Dicen que ningún imperio ha caído a causa de presiones externas, pero sí debido a las contradicciones en su interior. Para el mundo latinoamericano las experiencias de Venezuela y Chile, la gran importancia de Cuba, el desastre privatizador de Argentina, los descalabros de Perú y la abyección mexicana están frente a las fuerzas políticas de Brasil y de Lula que llegan al escenario continental y mundial con la posibilidad de inclinar la balanza.

Si en medio de las condiciones que impone la estructura financiera global logra abrir una brecha, aunque sea milimétrica, pero nueva y contraria al predeterminismo económico habrá decantamientos de gran trascendencia en ese país y en toda América Latina, y entonces las elecciones y las democracias diseñadas por las oligarquías y los medios de comunicación masiva no serán el paseíllo de mediocridades, sino instrumento para romper con la dinámica global que dará a los pueblos no sólo el voto individual, sino que habrán recuperado la capacidad de decidir sus formas de subsistencia, y esto es sin duda lo más subversivo contra el mundo global.

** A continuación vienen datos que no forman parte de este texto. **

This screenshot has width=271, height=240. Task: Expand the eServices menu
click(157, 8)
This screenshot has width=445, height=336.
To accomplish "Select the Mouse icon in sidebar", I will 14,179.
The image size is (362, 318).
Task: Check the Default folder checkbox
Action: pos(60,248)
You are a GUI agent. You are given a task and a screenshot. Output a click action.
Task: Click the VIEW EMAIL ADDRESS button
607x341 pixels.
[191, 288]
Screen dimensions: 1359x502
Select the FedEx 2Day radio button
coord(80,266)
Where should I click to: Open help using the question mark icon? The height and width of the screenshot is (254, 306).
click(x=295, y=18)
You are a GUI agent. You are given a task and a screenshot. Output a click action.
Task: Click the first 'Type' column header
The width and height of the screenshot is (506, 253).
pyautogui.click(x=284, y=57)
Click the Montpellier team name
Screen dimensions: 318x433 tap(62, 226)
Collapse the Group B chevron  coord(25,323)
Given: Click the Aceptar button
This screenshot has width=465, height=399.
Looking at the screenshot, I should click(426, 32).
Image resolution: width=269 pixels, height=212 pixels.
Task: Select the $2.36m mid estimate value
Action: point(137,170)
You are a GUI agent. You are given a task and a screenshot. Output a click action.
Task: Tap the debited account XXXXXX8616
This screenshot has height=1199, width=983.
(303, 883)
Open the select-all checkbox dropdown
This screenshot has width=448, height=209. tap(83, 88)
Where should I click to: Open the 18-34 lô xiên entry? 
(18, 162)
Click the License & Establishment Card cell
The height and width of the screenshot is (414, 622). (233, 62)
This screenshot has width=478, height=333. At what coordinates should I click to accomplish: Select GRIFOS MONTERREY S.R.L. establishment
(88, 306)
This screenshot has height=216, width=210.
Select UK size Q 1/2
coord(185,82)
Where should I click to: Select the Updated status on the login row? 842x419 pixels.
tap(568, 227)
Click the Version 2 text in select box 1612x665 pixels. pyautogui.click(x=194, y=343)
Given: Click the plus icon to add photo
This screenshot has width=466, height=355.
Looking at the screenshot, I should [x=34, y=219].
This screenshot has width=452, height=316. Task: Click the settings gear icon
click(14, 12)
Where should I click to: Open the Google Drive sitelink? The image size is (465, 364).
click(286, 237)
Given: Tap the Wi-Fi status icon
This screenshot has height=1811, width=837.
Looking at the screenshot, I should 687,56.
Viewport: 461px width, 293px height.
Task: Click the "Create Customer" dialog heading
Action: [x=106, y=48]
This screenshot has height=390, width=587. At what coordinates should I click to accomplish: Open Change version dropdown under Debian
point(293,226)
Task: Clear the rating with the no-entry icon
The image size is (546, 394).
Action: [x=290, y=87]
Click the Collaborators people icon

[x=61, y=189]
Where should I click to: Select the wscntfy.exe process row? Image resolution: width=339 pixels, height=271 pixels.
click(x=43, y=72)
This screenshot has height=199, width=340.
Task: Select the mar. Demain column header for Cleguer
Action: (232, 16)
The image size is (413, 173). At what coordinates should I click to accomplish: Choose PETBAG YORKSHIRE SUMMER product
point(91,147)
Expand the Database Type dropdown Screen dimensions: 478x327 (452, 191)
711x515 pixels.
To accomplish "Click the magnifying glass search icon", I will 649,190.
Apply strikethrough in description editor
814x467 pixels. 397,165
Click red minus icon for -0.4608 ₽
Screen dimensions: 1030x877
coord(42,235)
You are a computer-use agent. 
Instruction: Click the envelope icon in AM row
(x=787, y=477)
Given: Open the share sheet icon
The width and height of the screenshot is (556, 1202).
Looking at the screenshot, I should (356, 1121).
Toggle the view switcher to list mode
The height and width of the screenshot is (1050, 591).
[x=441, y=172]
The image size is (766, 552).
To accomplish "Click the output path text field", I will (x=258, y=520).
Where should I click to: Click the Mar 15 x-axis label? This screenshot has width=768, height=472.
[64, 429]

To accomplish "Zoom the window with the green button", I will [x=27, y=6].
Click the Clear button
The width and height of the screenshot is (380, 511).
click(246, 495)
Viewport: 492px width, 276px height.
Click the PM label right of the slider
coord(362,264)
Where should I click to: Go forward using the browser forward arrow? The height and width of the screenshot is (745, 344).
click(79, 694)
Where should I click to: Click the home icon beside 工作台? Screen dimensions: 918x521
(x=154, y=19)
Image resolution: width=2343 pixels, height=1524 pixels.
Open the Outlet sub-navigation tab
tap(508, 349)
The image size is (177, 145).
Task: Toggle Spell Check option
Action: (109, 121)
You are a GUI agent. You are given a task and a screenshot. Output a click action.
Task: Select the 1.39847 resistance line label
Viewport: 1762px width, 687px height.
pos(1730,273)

Colgadas de Lula llegan fracciones oligárquicas y cierto cinismo imperial que presupone que hará lo mismo que todos. Cumplir la expectativa requiere gran imaginación, determinación política y que Lula no sea sólo el gobernante, sino también el conductor histórico de un nuevo camino para los explotados de Brasil y del continente. Está en manos de la vanguardia brasileña demostrar que la izquierda llega al poder político para transformar y romper con las cadenas que la globalización ha impuesto al desarrollo del mundo, para dignificar la política y reivindicar la militancia con base en las ideas.

No se trata de "copiar" a Brasil, pero sí de extraer la enseñanza de lo más difícil: el reto que surge un día después de haber llegado a representar las aspiraciones de millones de latinoamericanos.